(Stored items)
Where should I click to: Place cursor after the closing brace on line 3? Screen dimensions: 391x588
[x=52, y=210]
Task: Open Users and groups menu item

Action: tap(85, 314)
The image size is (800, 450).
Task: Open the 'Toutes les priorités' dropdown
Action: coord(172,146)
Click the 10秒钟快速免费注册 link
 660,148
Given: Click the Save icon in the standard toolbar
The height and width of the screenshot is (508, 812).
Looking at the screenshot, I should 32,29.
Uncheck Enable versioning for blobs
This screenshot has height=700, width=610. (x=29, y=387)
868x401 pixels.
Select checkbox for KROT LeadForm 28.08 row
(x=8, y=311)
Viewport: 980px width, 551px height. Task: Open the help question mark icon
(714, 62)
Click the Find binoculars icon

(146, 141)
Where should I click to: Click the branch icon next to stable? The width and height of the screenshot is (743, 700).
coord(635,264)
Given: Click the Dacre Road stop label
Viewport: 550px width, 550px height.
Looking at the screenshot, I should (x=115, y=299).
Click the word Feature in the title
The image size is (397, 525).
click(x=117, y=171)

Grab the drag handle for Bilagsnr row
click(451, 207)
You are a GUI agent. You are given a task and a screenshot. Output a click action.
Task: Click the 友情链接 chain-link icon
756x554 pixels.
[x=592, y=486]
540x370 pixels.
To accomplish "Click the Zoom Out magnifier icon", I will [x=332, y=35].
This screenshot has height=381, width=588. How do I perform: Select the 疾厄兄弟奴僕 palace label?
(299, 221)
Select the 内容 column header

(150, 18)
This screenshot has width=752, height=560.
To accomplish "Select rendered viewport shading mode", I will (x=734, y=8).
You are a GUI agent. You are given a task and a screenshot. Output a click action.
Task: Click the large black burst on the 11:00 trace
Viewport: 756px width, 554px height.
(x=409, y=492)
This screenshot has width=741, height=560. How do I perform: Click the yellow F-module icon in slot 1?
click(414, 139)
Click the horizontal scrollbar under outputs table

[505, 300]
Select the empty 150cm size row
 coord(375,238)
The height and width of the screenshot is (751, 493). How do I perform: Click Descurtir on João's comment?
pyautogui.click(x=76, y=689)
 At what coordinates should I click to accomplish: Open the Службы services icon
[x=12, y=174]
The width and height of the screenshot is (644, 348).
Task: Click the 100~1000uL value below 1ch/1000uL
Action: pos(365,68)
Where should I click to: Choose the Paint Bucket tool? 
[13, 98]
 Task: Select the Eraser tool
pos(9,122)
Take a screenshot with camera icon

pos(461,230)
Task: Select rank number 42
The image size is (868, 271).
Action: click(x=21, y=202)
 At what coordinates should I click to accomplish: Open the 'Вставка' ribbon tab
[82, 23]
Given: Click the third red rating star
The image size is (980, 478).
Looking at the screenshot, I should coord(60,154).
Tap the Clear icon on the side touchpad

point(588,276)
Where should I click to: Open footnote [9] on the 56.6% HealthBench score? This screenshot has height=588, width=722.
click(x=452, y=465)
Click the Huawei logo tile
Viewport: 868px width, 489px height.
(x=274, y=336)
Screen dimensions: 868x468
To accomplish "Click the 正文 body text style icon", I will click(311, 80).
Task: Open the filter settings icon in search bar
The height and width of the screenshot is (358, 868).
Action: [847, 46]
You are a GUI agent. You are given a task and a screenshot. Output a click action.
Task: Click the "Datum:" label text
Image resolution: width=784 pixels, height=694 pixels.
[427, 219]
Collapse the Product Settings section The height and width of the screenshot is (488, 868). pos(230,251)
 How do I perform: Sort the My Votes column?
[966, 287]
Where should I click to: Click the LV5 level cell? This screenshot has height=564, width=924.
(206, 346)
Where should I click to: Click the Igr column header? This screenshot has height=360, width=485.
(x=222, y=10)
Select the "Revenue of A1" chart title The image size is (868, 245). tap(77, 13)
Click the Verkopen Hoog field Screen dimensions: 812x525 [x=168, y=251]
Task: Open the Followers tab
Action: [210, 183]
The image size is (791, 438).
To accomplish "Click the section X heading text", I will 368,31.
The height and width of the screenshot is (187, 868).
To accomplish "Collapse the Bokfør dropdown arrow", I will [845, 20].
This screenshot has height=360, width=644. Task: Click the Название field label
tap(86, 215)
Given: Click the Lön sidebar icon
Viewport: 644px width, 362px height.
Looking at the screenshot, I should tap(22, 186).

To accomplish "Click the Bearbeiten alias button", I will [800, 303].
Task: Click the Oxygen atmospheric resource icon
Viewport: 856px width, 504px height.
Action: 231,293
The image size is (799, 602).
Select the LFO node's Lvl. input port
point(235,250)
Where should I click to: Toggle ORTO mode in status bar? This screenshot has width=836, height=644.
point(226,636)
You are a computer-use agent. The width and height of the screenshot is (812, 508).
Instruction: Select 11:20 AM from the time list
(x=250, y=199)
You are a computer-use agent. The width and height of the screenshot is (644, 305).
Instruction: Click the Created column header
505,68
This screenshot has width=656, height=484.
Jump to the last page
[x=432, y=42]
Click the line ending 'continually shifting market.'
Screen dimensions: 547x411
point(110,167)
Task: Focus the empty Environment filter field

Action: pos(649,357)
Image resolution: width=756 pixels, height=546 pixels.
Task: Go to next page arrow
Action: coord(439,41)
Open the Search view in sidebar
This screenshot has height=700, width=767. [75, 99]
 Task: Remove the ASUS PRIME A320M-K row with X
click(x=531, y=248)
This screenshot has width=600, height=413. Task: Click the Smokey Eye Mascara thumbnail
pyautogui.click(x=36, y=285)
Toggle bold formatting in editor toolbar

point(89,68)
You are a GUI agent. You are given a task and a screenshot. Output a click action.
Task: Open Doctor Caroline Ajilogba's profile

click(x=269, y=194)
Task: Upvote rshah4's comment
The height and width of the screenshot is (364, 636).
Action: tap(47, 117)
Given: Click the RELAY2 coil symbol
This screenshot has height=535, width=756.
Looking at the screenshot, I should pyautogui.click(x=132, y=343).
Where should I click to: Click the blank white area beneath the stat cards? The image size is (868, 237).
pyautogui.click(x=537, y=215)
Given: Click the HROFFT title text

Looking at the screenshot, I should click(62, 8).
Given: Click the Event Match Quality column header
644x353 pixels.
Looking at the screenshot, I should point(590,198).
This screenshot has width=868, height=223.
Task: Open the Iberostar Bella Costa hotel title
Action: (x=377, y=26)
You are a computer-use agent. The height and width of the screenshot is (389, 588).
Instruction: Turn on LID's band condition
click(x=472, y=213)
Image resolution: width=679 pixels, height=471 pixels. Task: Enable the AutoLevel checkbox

▶ **THE PROBLEM**: Go line by line through the records and copy those that contain the word "Collapse".

▶ **SOLVED EXERCISE**:
Collapse the Product Settings section The height and width of the screenshot is (488, 868). pos(230,251)
To accomplish "Collapse the Bokfør dropdown arrow", I will [845, 20].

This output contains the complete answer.